V2's swap function accepts a data parameter. If non-empty, it calls
uniswapV2Call() on the recipient before verifying the K invariant.
This creates a flash swap: receive tokens, do anything, repay.

  interface IUniswapV2Callee {
      function uniswapV2Call(
          address sender,
          uint amount0,
          uint amount1,
          bytes calldata data
      ) external;
  }

  contract FlashSwapExample is IUniswapV2Callee {
      function initiateFlashSwap(address pair, uint wethAmount) external {
          // Request WETH, repay with USDC (cross-asset flash swap):
          bytes memory data = abi.encode(wethAmount);
          IUniswapV2Pair(pair).swap(wethAmount, 0, address(this), data);
      }

      function uniswapV2Call(address, uint amount0, uint, bytes calldata data) external {
          uint wethBorrowed = abi.decode(data, (uint));
          // Do anything with wethBorrowed WETH here...
          // Arbitrage, liquidation, whatever profitable action.

          // Repay: must return wethBorrowed * 1000/997 (+ fee) in token0
          // OR equivalent value in token1
          uint repayAmount = wethBorrowed * 1000 / 997 + 1;
          IERC20(WETH).transfer(msg.sender, repayAmount);
      }
  }

V2 PROTOCOL FEE

V2 has an optional protocol fee (fee switch).
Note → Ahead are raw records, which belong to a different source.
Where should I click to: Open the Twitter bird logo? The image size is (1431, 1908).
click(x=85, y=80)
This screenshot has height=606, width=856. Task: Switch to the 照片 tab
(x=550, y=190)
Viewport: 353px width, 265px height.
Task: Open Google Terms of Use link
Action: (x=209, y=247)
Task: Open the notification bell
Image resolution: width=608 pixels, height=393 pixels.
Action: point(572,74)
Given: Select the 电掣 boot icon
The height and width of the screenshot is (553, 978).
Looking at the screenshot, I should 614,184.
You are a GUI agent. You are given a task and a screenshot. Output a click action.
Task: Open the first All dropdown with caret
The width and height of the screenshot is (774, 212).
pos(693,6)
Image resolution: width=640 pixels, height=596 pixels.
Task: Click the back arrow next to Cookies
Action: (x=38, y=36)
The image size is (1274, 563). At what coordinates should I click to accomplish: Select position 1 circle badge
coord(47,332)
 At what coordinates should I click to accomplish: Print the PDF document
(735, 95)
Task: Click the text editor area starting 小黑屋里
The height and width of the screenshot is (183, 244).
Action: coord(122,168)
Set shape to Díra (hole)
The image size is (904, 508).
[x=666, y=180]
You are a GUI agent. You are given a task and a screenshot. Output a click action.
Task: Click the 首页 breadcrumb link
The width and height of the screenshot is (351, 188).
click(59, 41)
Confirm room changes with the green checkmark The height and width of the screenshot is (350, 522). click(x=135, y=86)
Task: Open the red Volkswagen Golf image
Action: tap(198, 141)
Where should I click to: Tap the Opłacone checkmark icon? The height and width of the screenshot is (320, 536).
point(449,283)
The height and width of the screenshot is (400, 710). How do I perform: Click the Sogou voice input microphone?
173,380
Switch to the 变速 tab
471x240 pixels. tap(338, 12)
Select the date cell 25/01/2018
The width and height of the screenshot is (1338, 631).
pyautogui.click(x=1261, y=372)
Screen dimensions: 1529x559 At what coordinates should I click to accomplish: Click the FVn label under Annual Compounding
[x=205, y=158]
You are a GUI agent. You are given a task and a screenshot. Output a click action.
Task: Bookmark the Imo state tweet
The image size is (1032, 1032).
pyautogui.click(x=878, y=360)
When enabled:
  → 1/6 of the 0.3% swap fee goes to the protocol (feeTo address).
  → This is implemented as minting LP tokens to feeTo, not a direct cut.
  → The mint happens on the NEXT liquidity event (deposit or withdrawal).
  → By default: disabled (feeTo = address(0)).
  → On mainnet: has always been disabled (Uniswap Labs turned it on briefly
    for governance experimentation but the DAO never voted to permanently enable).

WHY V2 IS STILL RELEVANT

Despite V3's capital efficiency superiority, V2 still processes billions
in weekly volume because:
  → Simpler integration (fungible LP tokens, simpler math).
  → More forks than any other AMM (PancakeSwap, SushiSwap, TraderJoe V1, etc.)
  → Fungible LP tokens composable with yield farms.
  → Better for long-tail assets where concentrated ranges are impractical.

KEY TAKEAWAY

V2's core innovation is the optimistic transfer + K-check pattern that
enables flash swaps. The fee is collected by adjusting the K invariant
check. MINIMUM_LIQUIDITY prevents share price manipulation. The TWAP oracle
accumulates prices over blocks for manipulation-resistant off-chain reads.
V2 remains the most-forked DeFi primitive in existence.